>>  <<  Usr  Pri  JfC  LJ  Phr  Dic  Rel  Voc  !:  Help  User

Unicode - UTF-8, UTF-16 and UTF-32

UTF-8, UTF-16 and UTF-32 are supported. UTF-8 is multibyte encoding for 8 bit data that includes all unicode code points and maps 7 bit ASCII unchanged. J continues to use the literal data type of 8 bits. When literal data is displayed it is treated as UTF-8.

In addition to support for UTF-8 there is UTF-16 which is based on literal2 (16 bit literal data type). See u: for details. UTF-16 is a variable length encoding in which each unicode code point in the range from U+0000 to U+FFFF consists 1 literal2 while each unicode code point in the range from U+10000 to U+10FFFF consists 2 literal2s. UTF-16 is used in interfacing with some external libraries such as Windows API. Also when working with unicode data of code points below U+10000, UTF-16 is more convenient for manipulating unicode data when multibyte UTF-8 is awkward.

UTF-32 based on literal4 (4-byte literal data type) is also support. See u: for details. Unlike UTF-8 and UTF-16 encoding, UTF-32 is a fixed length encoding in which each unicode code point is represented by one literal4 character. UTF-32 is the most convenient encoding for manipulating unicode

Standard library defines: ucp, uucp, ucpcount, and utf8. Script ~addons/convert/misc/unicode.ijs defines additional utilities.

There are good unicode and UTF-8 references on the web, for example: FAQ - UTF-8, UTF-16, UTF-32 & BOM and www.utf-8.com.

There are several related wiki pages, for example: UnicodeGettingStarted.

Operations on UTF-8 and UTF-16 data

Exception for the u: verb, J Engine does not interpret bytes are UTF-8 or literal2s are UTF-16 unicode code points. For example applying # on UTF-8 encoded byte literals gives the number of bytes but not unicode code points. Similarly applying # on UTF-16 encoded literal2 gives the number of literal2 but not unicode code points. Other verbs such as {. and dyad $ can produce invalid unicode sequences. Converting UTF-8 and UTF-16 to UTF-32 before processing can avoid those pitfalls.

boxed display

J805 has improved boxed display of UTF-8 with European or CJK (Chinese/Japanese/Korean) data.

Ascii takes 1 data byte and 1 display space. European takes 2 data bytes and 1 display space. CJK takes 3 data bytes and 2 display spaces (with correct font).
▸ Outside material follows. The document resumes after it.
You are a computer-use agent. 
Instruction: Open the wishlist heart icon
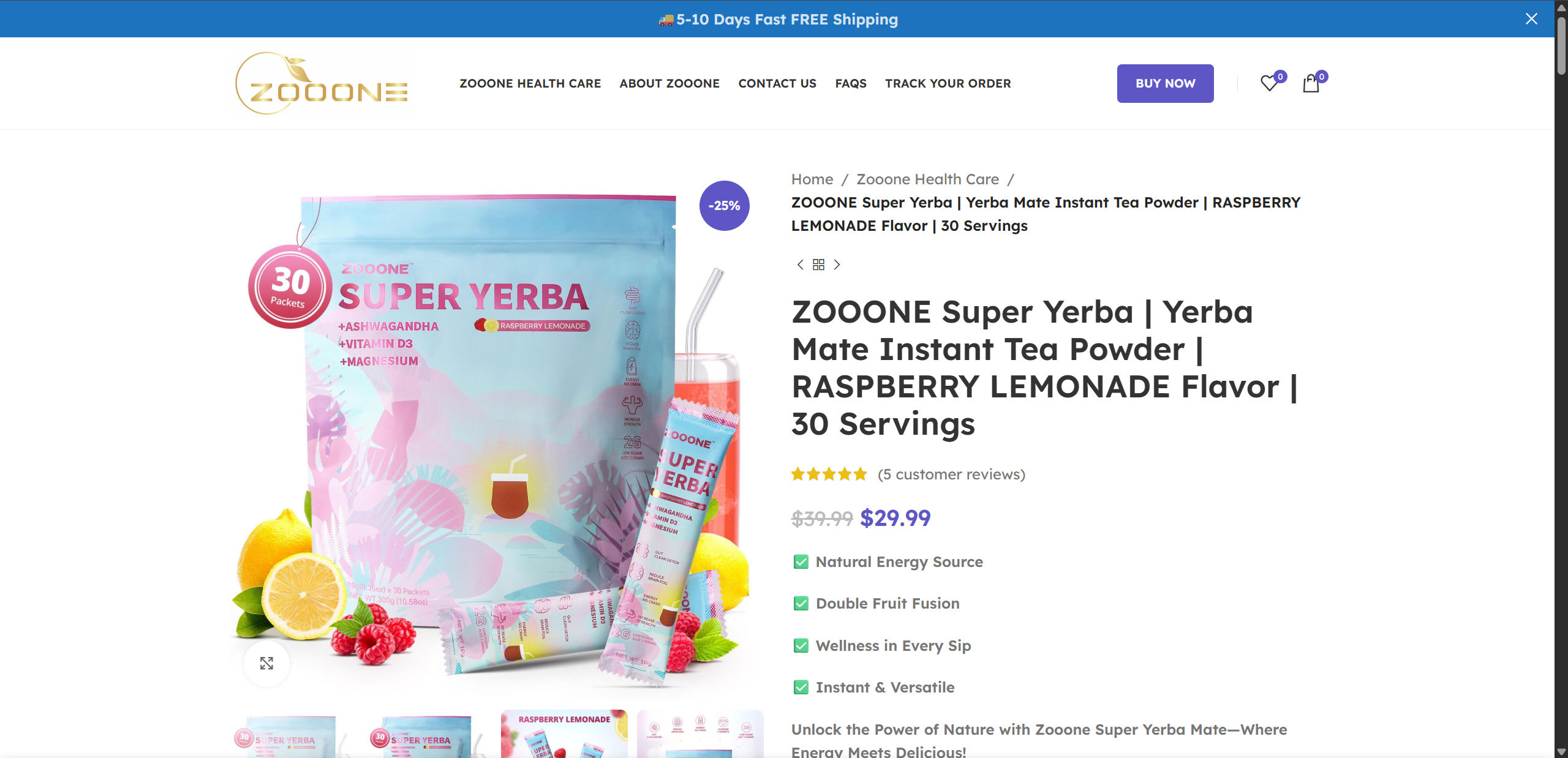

The mismatch in data bytes vs display space caused boxed display in previous releases to have misaligned vertical bars.

J805 does a better job aligning vertical bars as it takes into account this mismatch.
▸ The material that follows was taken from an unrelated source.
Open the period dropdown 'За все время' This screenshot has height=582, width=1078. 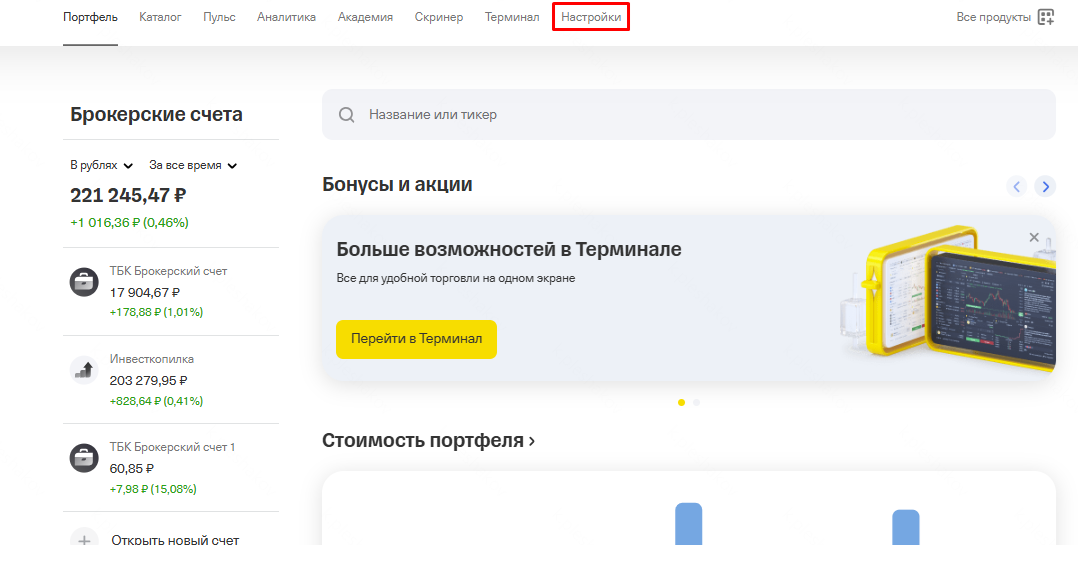(192, 165)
European is a simpler problem and is supported by most modern fixed pitch fonts.

CJK is more complicated and many fixed pitch fonts don't display them in 2 display spaces so boxed display won't align vertical bars.

unifont is a fixed pitch font that works with boxed CJK display. For Windows and Mac install the standard unifont ttf from: http://unifoundry.com/unifont.html. For linux, use apt-get (or similar) to install unifont from distro repos.

In J805 try:

<195 161{a.
<230 178 146{a.

Pleasing boxed display depends on valid UTF-8 sequences in the unicode ranges that are handled. For example, unicode chars that require 3 display spaces or are not supported in unifont will not have aligned vertical bars.

Windows console/powershell do not support UTF-8 (they use codepages) and will have problems with UTF-8.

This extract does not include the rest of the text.